Les articles les plus courants – comme les parapluies, les portefeuilles et les écouteurs – ont des taux de retour supérieurs à 40 %, un changement radical pour des articles qui retournaient rarement entre les mains de leurs propriétaires.
Le succès du système se mesure non seulement en termes de récupération, mais également en termes de temps. Ce qui prenait autrefois des jours de paperasse est désormais résolu en quelques heures : 65 % des retours réussis ont lieu dans les 48 heures suivant le sinistre.
Pour les voyageurs étrangers, le support multilingue a réduit de 60 % les cas d’objets non réclamés en raison de barrières linguistiques.
Pourquoi le Japon a-t-il fait mieux ?
Le Japon a transformé un problème universel en une réussite grâce à une combinaison unique de facteurs culturels et technologiques.
Contrairement à d’autres pays où les objets perdus finissent souvent oubliés dans les tiroirs, il existe ici une culture d’honnêteté et de responsabilité collective : 90 % des objets trouvés sont volontairement livrés aux bureaux correspondants.
Mais ce qui était vraiment distinctif, c’est qu’au lieu de créer un système à partir de zéro, ils ont tiré parti d’applications comme Line et le réseau de gares, donnant un accès immédiat à des millions d’utilisateurs sans avoir besoin d’apprendre de nouvelles plateformes.
Find n’est pas l’IA la plus avancée au monde, mais c’est la mieux adaptée à un problème réel. Tandis que d’autres développaient des chatbots complexes, le Japon a résolu un problème simple mais frustrant : se faire rendre son parapluie.
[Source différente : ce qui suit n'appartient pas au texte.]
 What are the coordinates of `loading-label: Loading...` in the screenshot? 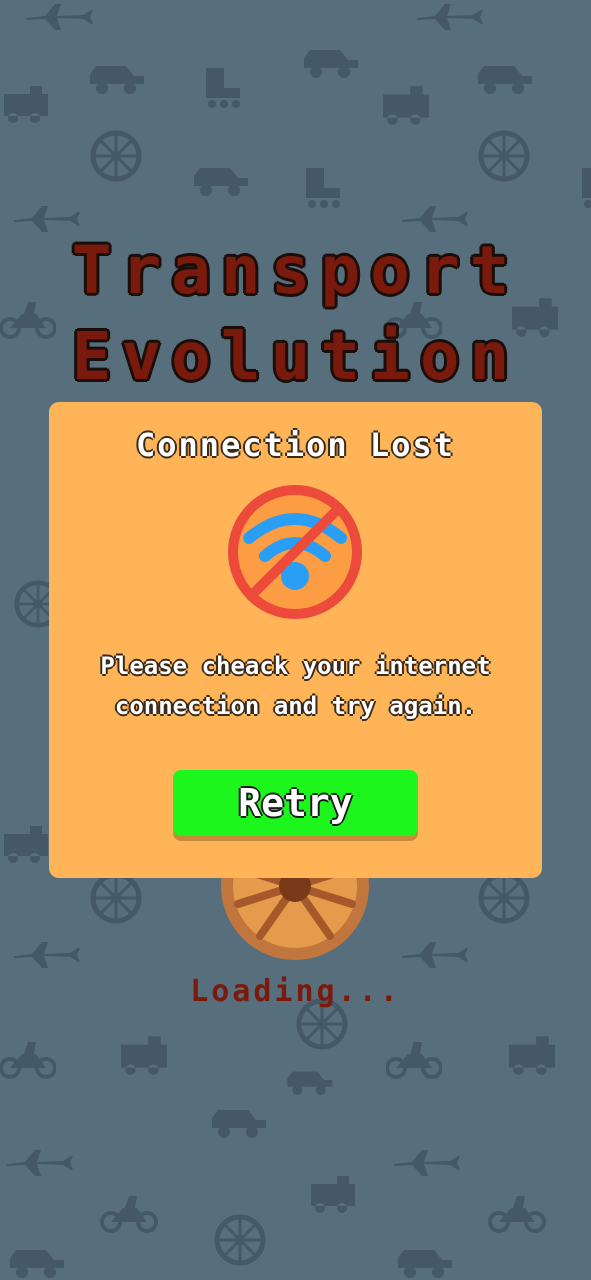 It's located at (296, 992).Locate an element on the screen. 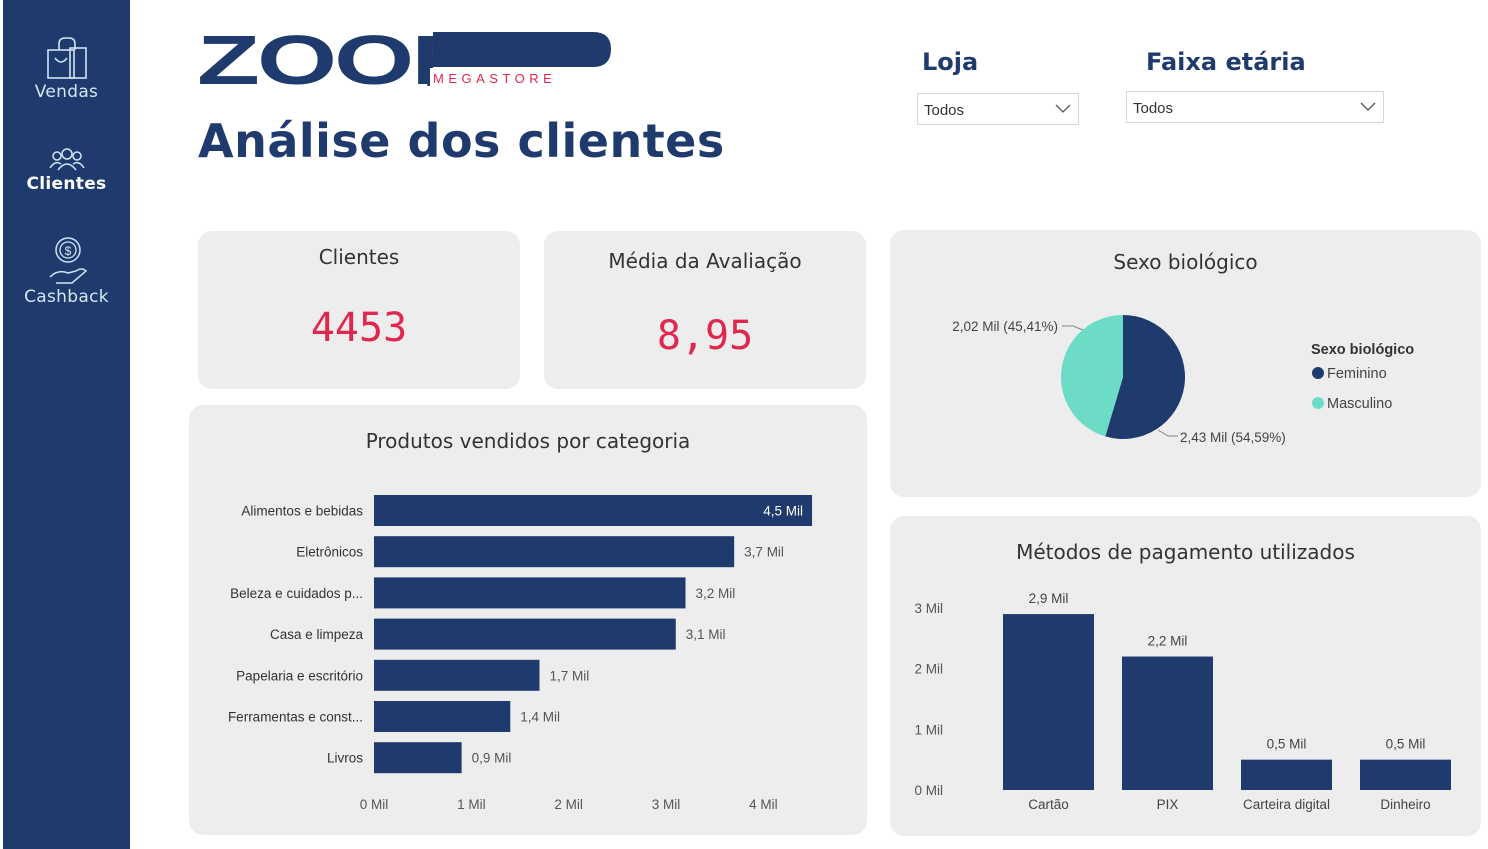 The width and height of the screenshot is (1488, 849). filter-label-loja: Loja is located at coordinates (950, 62).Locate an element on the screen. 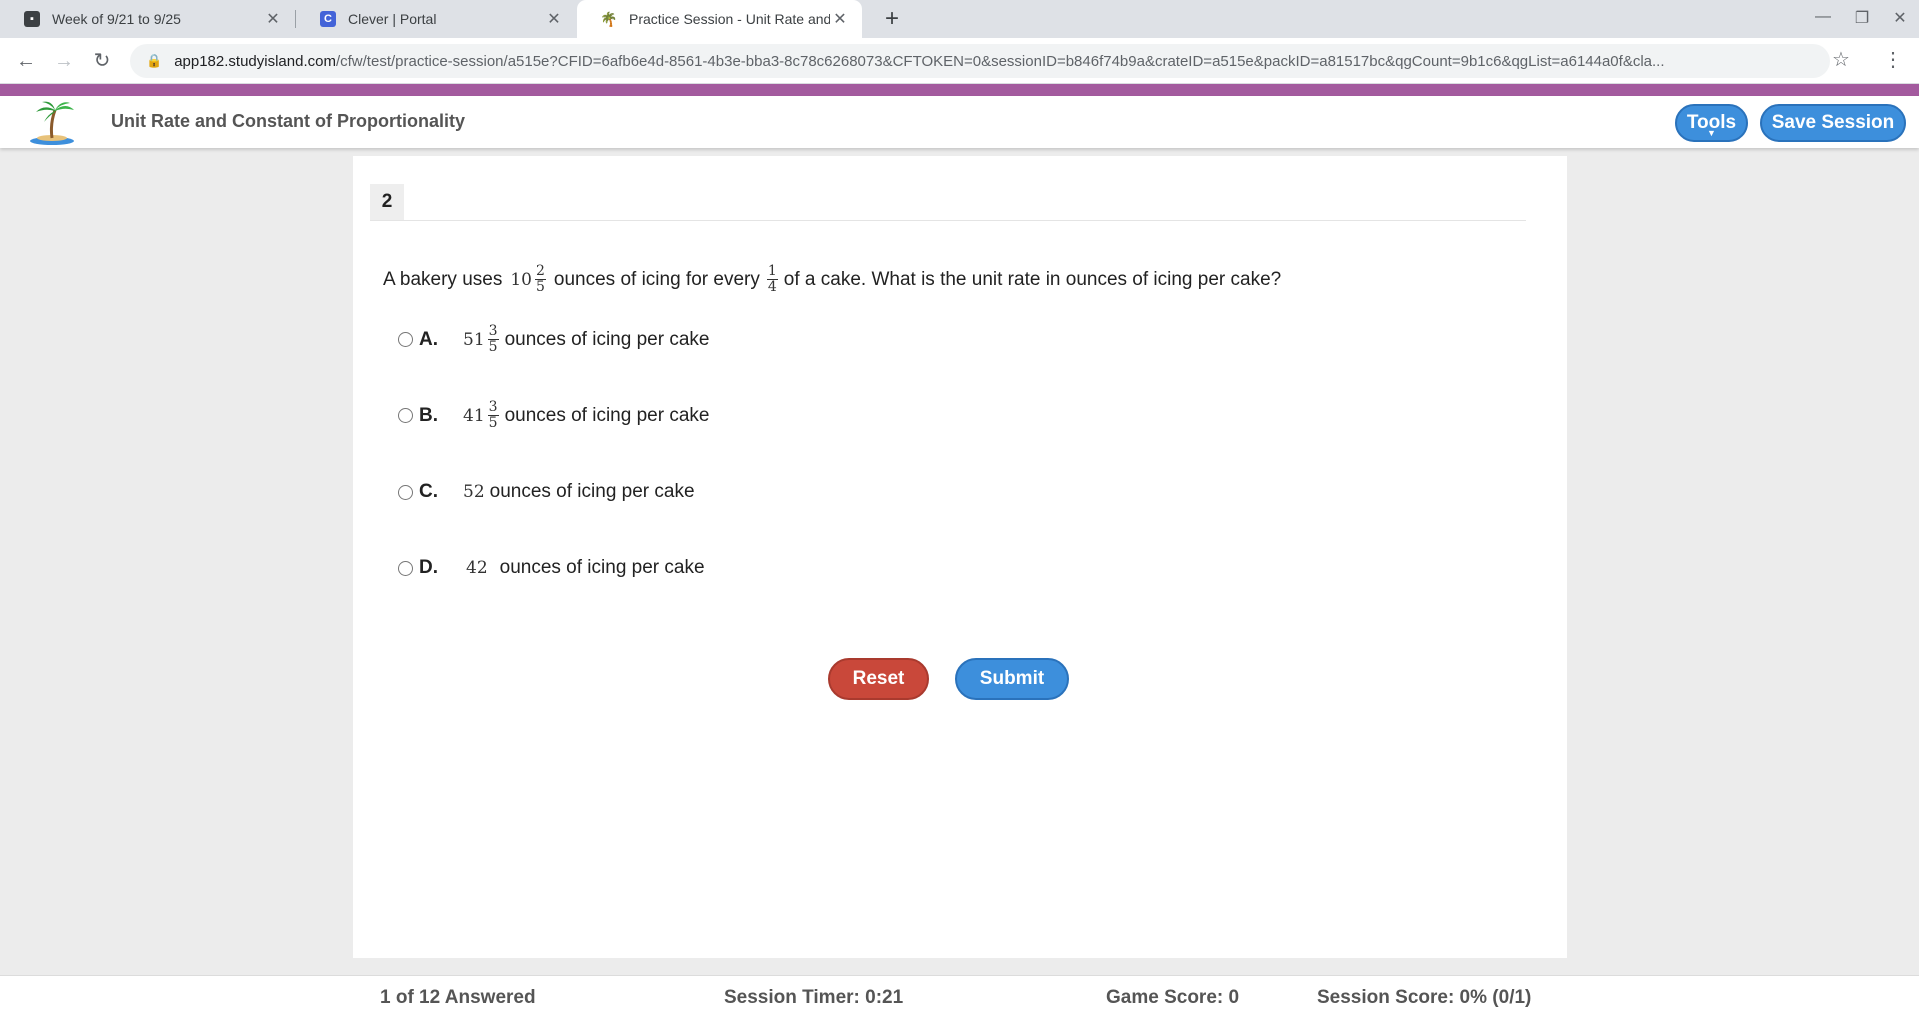 The width and height of the screenshot is (1919, 1023). palm-tree-icon: 🌴 is located at coordinates (609, 18).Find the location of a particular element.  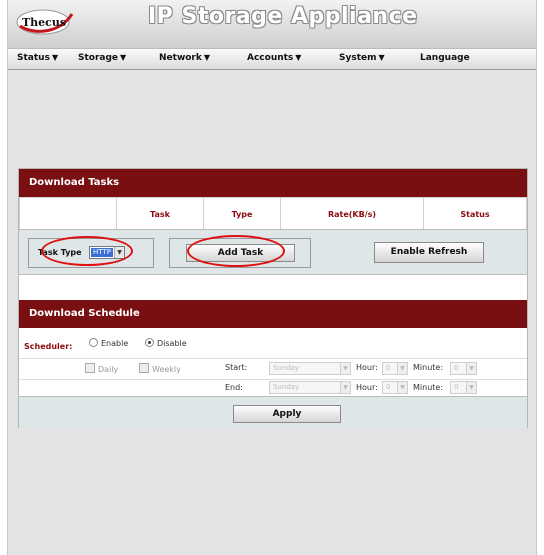

start-day-select: Sunday ▼ is located at coordinates (310, 368). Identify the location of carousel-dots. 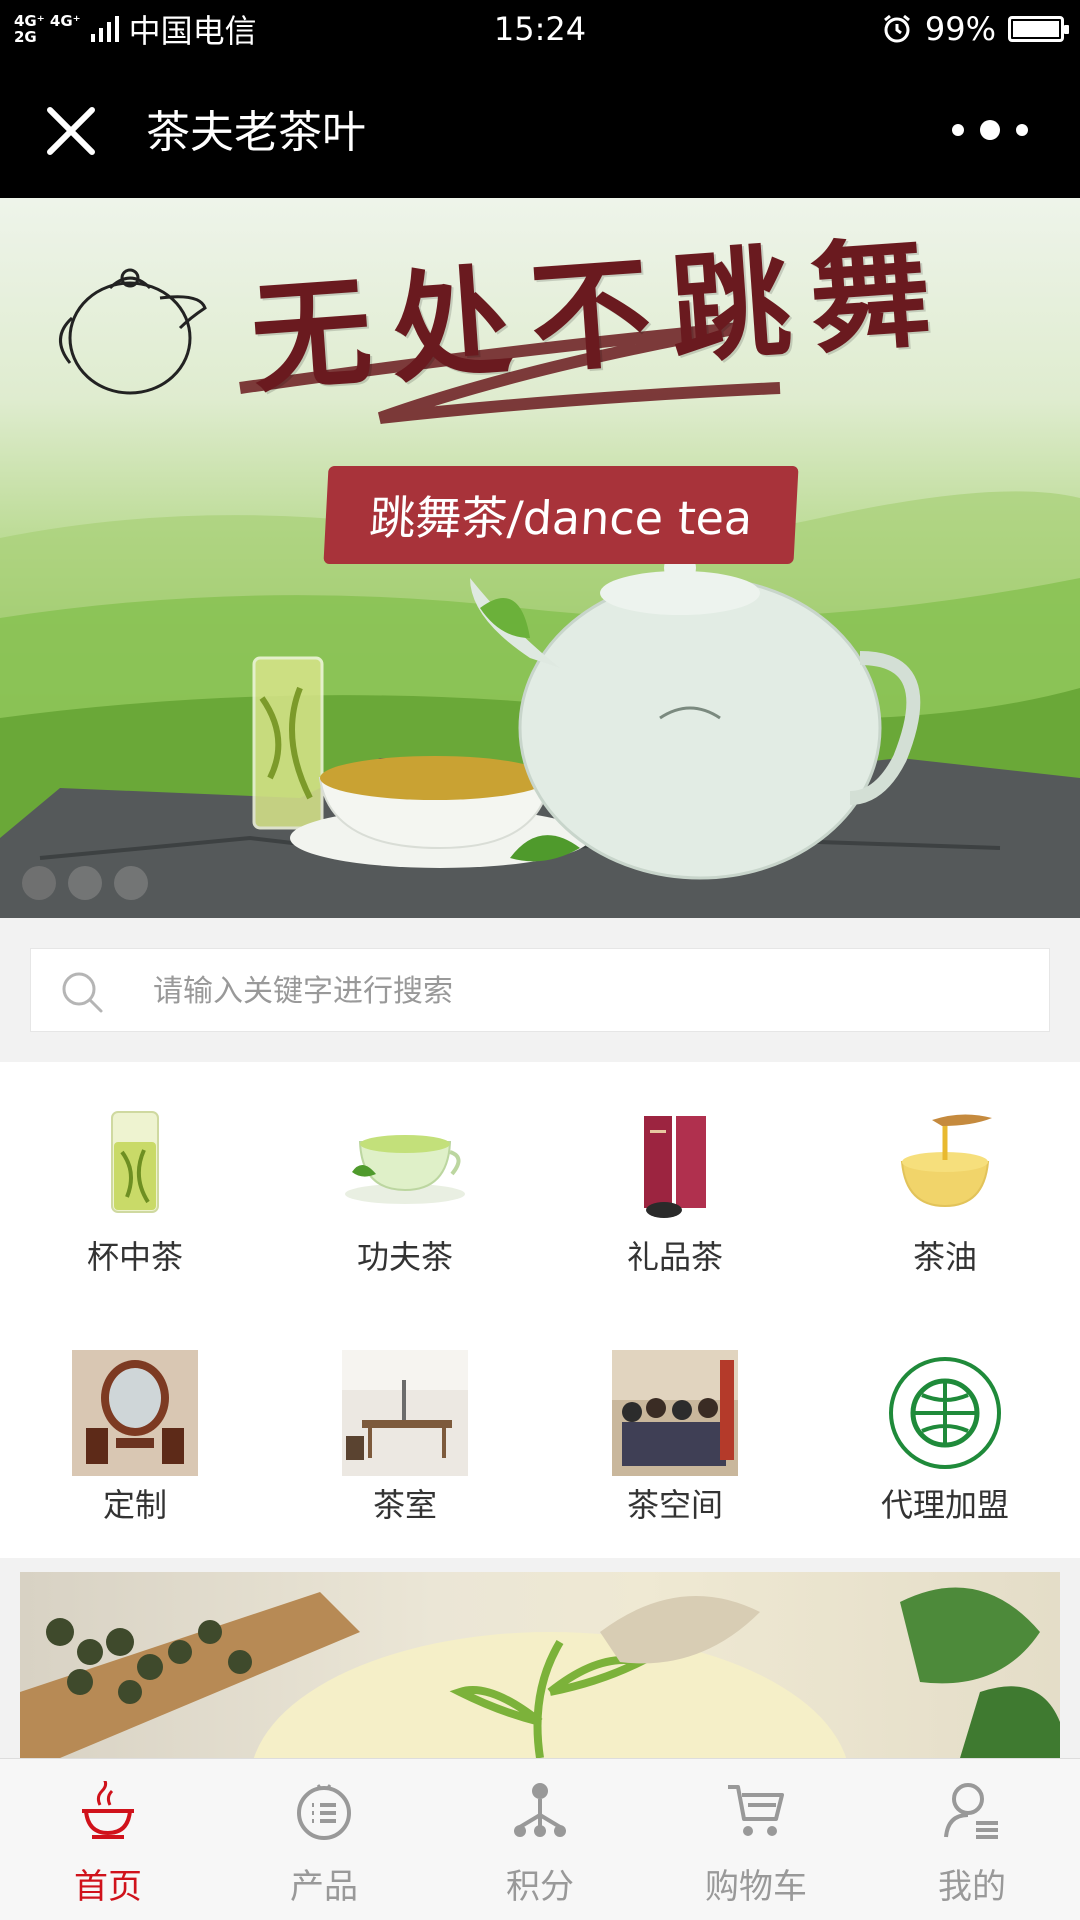
(85, 883).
Cours pour le reste du monde
Le Japon a montré que la clé pour résoudre les problèmes quotidiens liés à la technologie ne réside pas dans la complexité, mais dans l’accessibilité et l’adaptation à l’environnement.
La mise en œuvre de l’intelligence artificielle dans la récupération d’objets perdus optimise non seulement un processus bureaucratique, mais renforce également la confiance dans le système et améliore l’expérience utilisateur.
D’autres pays peuvent s’inspirer de cette approche pragmatique : intégrer la technologie dans les infrastructures existantes plutôt que de créer des solutions à partir de zéro, utiliser des outils intuitifs pour le public et résoudre avec précision les problèmes réels.
La combinaison de l’efficacité technologique et des valeurs culturelles a transformé un problème commun en une solution efficace.
L’application de ces principes pourrait transformer non seulement la gestion des objets trouvés, mais aussi de nombreux autres aspects de la vie urbaine, de la sécurité à la gestion des ressources, rendant ainsi l’impossible simple.